(Data records)
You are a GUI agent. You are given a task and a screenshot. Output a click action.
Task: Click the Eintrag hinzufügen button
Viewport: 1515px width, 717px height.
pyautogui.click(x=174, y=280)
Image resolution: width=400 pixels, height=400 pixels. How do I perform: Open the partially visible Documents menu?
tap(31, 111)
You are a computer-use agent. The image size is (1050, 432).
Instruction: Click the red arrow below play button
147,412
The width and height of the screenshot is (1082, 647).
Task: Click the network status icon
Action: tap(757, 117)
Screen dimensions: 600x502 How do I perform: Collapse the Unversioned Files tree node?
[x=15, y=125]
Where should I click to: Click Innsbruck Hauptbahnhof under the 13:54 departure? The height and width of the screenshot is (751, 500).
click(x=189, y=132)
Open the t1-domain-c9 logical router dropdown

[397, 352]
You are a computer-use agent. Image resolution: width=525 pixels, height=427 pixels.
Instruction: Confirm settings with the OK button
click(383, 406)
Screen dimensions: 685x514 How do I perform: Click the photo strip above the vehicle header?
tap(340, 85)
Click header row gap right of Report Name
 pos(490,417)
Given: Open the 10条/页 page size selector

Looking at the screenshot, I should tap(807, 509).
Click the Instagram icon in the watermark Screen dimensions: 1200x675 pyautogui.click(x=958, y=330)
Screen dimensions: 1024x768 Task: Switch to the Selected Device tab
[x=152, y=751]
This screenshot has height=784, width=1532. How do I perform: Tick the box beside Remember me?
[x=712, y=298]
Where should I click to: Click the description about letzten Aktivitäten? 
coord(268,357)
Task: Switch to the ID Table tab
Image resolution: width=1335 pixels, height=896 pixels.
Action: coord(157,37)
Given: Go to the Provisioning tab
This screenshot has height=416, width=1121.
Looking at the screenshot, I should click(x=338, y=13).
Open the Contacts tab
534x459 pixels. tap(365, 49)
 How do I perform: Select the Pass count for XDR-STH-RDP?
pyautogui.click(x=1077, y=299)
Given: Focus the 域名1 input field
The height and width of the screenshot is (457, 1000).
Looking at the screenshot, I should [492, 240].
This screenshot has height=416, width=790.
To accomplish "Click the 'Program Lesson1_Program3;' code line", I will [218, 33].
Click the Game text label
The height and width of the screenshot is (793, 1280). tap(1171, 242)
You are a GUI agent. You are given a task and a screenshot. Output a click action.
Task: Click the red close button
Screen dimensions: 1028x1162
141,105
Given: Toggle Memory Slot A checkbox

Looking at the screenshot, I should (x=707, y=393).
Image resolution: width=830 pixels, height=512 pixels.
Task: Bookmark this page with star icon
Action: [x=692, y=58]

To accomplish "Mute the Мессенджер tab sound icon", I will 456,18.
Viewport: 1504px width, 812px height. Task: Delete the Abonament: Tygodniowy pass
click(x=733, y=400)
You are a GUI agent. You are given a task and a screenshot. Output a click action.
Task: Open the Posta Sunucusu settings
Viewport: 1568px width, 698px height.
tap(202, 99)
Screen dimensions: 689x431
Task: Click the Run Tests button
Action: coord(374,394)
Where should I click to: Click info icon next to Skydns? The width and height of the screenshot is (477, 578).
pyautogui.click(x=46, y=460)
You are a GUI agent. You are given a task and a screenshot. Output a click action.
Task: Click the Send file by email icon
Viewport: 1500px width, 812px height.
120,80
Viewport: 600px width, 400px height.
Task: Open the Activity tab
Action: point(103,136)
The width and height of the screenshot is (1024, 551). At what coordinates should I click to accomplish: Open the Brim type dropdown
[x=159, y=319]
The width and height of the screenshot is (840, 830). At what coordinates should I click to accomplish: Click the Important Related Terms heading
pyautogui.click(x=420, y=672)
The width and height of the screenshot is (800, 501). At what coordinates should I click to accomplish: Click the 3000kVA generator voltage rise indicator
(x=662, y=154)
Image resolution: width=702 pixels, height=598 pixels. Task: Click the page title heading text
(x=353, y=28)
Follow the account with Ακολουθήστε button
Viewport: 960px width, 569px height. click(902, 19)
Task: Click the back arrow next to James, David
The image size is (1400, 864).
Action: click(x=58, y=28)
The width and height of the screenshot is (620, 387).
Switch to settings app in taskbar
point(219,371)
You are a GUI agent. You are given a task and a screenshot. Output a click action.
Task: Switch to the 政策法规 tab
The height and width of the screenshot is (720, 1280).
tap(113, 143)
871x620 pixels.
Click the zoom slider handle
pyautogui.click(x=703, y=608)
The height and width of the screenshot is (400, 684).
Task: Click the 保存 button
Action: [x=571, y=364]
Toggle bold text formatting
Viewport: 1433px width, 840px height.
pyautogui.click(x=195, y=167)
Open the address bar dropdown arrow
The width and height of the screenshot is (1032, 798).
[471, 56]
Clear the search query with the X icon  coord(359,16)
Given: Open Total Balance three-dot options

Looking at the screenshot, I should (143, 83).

Problem statement
Your answer should consist of every record, restated exactly.

Your solution
You are a GUI agent. You are given a task and a screenshot. Output a click action.
Task: Click the Eintrag hinzufügen button
Viewport: 1515px width, 717px height.
pyautogui.click(x=174, y=280)
Image resolution: width=400 pixels, height=400 pixels. How do I perform: Open the partially visible Documents menu?
tap(31, 111)
You are a computer-use agent. The image size is (1050, 432).
Instruction: Click the red arrow below play button
147,412
The width and height of the screenshot is (1082, 647).
Task: Click the network status icon
Action: tap(757, 117)
Screen dimensions: 600x502 How do I perform: Collapse the Unversioned Files tree node?
[x=15, y=125]
Where should I click to: Click Innsbruck Hauptbahnhof under the 13:54 departure? The height and width of the screenshot is (751, 500).
click(x=189, y=132)
Open the t1-domain-c9 logical router dropdown

[397, 352]
You are a computer-use agent. Image resolution: width=525 pixels, height=427 pixels.
Instruction: Confirm settings with the OK button
click(383, 406)
Screen dimensions: 685x514 How do I perform: Click the photo strip above the vehicle header?
tap(340, 85)
Click header row gap right of Report Name
 pos(490,417)
Given: Open the 10条/页 page size selector

Looking at the screenshot, I should tap(807, 509).
Click the Instagram icon in the watermark Screen dimensions: 1200x675 pyautogui.click(x=958, y=330)
Screen dimensions: 1024x768 Task: Switch to the Selected Device tab
[x=152, y=751]
This screenshot has height=784, width=1532. How do I perform: Tick the box beside Remember me?
[x=712, y=298]
Where should I click to: Click the description about letzten Aktivitäten? 
coord(268,357)
Task: Switch to the ID Table tab
Image resolution: width=1335 pixels, height=896 pixels.
Action: coord(157,37)
Given: Go to the Provisioning tab
This screenshot has height=416, width=1121.
Looking at the screenshot, I should click(x=338, y=13).
Open the Contacts tab
534x459 pixels. tap(365, 49)
 How do I perform: Select the Pass count for XDR-STH-RDP?
pyautogui.click(x=1077, y=299)
Given: Focus the 域名1 input field
The height and width of the screenshot is (457, 1000).
Looking at the screenshot, I should [492, 240].
This screenshot has height=416, width=790.
To accomplish "Click the 'Program Lesson1_Program3;' code line", I will [218, 33].
Click the Game text label
The height and width of the screenshot is (793, 1280). tap(1171, 242)
You are a GUI agent. You are given a task and a screenshot. Output a click action.
Task: Click the red close button
Screen dimensions: 1028x1162
141,105
Given: Toggle Memory Slot A checkbox

Looking at the screenshot, I should (x=707, y=393).
Image resolution: width=830 pixels, height=512 pixels.
Task: Bookmark this page with star icon
Action: [x=692, y=58]

To accomplish "Mute the Мессенджер tab sound icon", I will 456,18.
Viewport: 1504px width, 812px height. Task: Delete the Abonament: Tygodniowy pass
click(x=733, y=400)
You are a GUI agent. You are given a task and a screenshot. Output a click action.
Task: Open the Posta Sunucusu settings
Viewport: 1568px width, 698px height.
tap(202, 99)
Screen dimensions: 689x431
Task: Click the Run Tests button
Action: coord(374,394)
Where should I click to: Click info icon next to Skydns? The width and height of the screenshot is (477, 578).
pyautogui.click(x=46, y=460)
You are a GUI agent. You are given a task and a screenshot. Output a click action.
Task: Click the Send file by email icon
Viewport: 1500px width, 812px height.
120,80
Viewport: 600px width, 400px height.
Task: Open the Activity tab
Action: point(103,136)
The width and height of the screenshot is (1024, 551). At what coordinates should I click to accomplish: Open the Brim type dropdown
[x=159, y=319]
The width and height of the screenshot is (840, 830). At what coordinates should I click to accomplish: Click the Important Related Terms heading
pyautogui.click(x=420, y=672)
The width and height of the screenshot is (800, 501). At what coordinates should I click to accomplish: Click the 3000kVA generator voltage rise indicator
(x=662, y=154)
Image resolution: width=702 pixels, height=598 pixels. Task: Click the page title heading text
(x=353, y=28)
Follow the account with Ακολουθήστε button
Viewport: 960px width, 569px height. click(902, 19)
Task: Click the back arrow next to James, David
The image size is (1400, 864).
Action: click(x=58, y=28)
The width and height of the screenshot is (620, 387).
Switch to settings app in taskbar
point(219,371)
You are a GUI agent. You are given a task and a screenshot. Output a click action.
Task: Switch to the 政策法规 tab
The height and width of the screenshot is (720, 1280).
tap(113, 143)
871x620 pixels.
Click the zoom slider handle
pyautogui.click(x=703, y=608)
The height and width of the screenshot is (400, 684).
Task: Click the 保存 button
Action: [x=571, y=364]
Toggle bold text formatting
Viewport: 1433px width, 840px height.
pyautogui.click(x=195, y=167)
Open the address bar dropdown arrow
The width and height of the screenshot is (1032, 798).
[471, 56]
Clear the search query with the X icon  coord(359,16)
Given: Open Total Balance three-dot options

Looking at the screenshot, I should (143, 83).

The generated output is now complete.